Greg Van Pelt wants to cut your health-care costs.

As the retiring CEO for Providence Oregon, he's talked about working to find solutions for ballooning medical expenses and creating community care organizations, key to Gov. John Kitzhaber's health-care reform plans.

Part of the Oregon Health Leadership Council, he has spearheaded the group's mission to find ways to reduce costs, even testifying on the issue in front of the state Legislature.

"We all complain about health-care spending, but nobody does anything about it," Van Pelt, 61, told The Washington Post in January. "Now, that's changing."

But Van Pelt's own swelling paycheck topped $4.2 million, according to Providence's 2011 tax return, the most recent on record. That's triple what his predecessor took home two years ago.

WW examined tax returns filed at nonprofit hospitals and health systems operating in Oregon and found that compensation for a handful of executive positions has exploded.

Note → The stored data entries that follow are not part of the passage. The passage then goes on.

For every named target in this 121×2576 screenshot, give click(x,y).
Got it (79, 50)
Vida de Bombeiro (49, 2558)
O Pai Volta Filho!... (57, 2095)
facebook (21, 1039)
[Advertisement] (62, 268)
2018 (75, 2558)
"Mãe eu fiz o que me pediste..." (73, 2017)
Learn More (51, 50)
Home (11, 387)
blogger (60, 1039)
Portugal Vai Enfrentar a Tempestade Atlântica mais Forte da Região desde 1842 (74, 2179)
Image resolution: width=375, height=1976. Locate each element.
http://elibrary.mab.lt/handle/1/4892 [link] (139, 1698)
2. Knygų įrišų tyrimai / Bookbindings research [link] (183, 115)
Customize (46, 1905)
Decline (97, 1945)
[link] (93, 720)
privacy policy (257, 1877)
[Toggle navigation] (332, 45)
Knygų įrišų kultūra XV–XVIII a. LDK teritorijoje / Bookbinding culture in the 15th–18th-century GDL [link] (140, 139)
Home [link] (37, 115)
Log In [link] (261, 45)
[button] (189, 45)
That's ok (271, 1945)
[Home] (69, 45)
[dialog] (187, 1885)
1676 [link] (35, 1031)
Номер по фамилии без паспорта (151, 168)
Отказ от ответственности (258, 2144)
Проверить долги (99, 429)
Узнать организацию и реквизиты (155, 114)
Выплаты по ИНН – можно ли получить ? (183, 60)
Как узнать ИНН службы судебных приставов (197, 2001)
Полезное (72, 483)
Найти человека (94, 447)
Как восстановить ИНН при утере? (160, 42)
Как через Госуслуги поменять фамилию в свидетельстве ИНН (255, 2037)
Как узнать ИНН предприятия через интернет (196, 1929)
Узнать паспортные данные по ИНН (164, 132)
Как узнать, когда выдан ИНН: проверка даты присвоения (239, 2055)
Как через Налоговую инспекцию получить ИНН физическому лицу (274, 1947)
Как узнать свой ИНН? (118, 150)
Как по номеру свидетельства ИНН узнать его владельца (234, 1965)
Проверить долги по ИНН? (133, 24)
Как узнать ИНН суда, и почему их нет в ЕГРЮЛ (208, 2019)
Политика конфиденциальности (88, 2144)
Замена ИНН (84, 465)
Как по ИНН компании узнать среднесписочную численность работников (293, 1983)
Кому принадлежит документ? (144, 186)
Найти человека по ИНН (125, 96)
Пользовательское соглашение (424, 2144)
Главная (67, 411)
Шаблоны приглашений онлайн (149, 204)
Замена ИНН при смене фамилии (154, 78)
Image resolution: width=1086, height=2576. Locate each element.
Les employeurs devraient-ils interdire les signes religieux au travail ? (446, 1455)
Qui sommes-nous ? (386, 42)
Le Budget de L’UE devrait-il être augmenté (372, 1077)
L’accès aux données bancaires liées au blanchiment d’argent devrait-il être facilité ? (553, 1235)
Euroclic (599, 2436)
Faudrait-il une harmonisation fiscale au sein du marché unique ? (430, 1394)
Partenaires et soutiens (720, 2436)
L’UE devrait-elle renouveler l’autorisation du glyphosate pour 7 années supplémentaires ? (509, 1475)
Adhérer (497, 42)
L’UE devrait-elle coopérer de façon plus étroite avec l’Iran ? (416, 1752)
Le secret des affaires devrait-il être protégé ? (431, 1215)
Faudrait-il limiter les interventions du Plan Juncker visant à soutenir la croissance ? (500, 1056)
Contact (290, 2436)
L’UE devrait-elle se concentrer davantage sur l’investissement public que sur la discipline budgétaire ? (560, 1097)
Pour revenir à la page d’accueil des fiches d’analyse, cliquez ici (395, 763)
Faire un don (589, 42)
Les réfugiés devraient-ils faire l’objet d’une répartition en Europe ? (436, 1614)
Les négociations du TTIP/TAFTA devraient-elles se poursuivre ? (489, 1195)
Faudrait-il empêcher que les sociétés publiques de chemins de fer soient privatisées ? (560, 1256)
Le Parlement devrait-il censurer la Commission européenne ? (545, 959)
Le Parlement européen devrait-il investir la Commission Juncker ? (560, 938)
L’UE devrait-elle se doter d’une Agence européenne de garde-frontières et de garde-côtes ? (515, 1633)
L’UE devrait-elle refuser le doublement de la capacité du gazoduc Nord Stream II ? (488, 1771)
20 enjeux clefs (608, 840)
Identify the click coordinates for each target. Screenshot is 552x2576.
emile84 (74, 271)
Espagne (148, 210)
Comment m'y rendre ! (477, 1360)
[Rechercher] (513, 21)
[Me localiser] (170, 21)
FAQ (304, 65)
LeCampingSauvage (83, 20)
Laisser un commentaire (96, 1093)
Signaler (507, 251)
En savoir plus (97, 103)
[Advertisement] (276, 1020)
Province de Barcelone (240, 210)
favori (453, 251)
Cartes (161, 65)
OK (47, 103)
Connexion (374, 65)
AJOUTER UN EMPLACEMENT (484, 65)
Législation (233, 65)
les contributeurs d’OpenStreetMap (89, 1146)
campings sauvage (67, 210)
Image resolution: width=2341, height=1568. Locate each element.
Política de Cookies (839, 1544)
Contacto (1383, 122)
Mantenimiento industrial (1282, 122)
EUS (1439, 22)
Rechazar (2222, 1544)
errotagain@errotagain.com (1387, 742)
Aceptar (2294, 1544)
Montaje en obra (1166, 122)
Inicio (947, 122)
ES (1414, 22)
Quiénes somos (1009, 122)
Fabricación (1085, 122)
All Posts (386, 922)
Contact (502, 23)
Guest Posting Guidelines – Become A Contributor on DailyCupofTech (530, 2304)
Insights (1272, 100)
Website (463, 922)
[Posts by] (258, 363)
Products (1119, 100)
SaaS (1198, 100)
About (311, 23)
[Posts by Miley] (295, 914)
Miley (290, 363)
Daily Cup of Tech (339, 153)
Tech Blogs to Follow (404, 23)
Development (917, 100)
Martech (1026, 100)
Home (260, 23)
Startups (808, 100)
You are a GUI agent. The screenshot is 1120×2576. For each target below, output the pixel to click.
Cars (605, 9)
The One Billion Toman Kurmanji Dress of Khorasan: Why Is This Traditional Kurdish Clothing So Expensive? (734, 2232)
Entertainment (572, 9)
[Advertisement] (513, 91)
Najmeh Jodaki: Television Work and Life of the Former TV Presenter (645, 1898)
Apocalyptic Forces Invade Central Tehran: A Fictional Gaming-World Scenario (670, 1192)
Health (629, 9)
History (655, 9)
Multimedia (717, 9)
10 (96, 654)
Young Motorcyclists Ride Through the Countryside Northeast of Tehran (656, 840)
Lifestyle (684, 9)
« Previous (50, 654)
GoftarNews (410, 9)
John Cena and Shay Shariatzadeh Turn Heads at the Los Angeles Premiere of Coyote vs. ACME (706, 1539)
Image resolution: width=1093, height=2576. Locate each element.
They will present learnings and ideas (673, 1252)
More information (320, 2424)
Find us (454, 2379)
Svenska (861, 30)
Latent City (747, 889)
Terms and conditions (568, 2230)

Van Pelt is near the top in hospital-exec pay. Only his boss, outgoing Providence Health & Services CEO John Koster, has seen his pay rise   faster. Records show Koster earned $1.8 million in 2009, but now brings in $6.3 million. Van Pelt and Koster declined to be interviewed for this story.

"It's shocking," says Felisa Hagins, political director at Service Employees International Union Local 49, which represents more than 10,000 health-industry workers in Oregon and Southwest Washington. "Some of our members working at these hospitals can't even pay their own deductibles."

Oregon was marked as a leader in cutting health-care costs and slowing the growth of Medicaid. The Obama administration has promised Kitzhaber almost $2 billion over the next five years, but the state will see the federal funds only if it can achieve a slower growth rate in health-care costs than the rest of the nation.

Big pay increases like those for Van Pelt and Koster—first reported by The Lund Report, a health-care news website—show up at hospitals praised for their work in controlling costs.

St. Charles Health System, based in Bend, has been held up by Kitzhaber and others as a leader in pioneering community-based care strategies.

Meanwhile, its CEO, James Diegel, saw his pay go from $481,000 in 2009 to $1.17 million—a 143 percent increase, records show. The CEO of St. Charles Medical Center, Jay Henry, saw a 66 percent increase, to $571,000 a year. Diegel and Henry also declined to be interviewed.

Dennis Dempsey, chairman of the compensation committee for St. Charles, says Diegel's increase comes largely from one-time incentive and deferred pay.

"He's paid well, but he's not overpaid," says Dempsey. "In fact, I have to commend Mr. Diegel for taking way below the market comparison."

Other hospital officials say their executives' pay is in line with the market.

"The numbers can be very misleading," says Providence spokeswoman Colleen Wadden, who adds that Van Pelt's and Koster's increases include retirement benefits. "It's appropriate to look at what the market average is and stay in mind with that."

Providence and St. Charles declined to share their compensation studies, as did Corvallis-based Samaritan Health Services, whose CEO and chief financial officer since 2009 saw pay increases of 32 and 40 percent, respectively.

Few spokespeople were willing to comment on the big pay increases received by some hospital administrators. "We really truly try to be just and fair with what we pay our leadership," says Sister Andrea Nenzel, board chairwoman for PeaceHealth, whose Oregon executives' pay increased an average of 6 percent since 2009. "I would hope that others are doing the same."

Others, like Bruce Goldberg, director of the Oregon Health Authority, stress that the focus should be on reducing the cost of health care, not on CEO pay.

"Quite frankly, there are a lot of people making a lot of money in the health-care sector. [It's] a problem throughout," Goldberg says. "To fundamentally reduce costs in our state and in our society, it's going to be how we deliver care. That’s really where the money is.”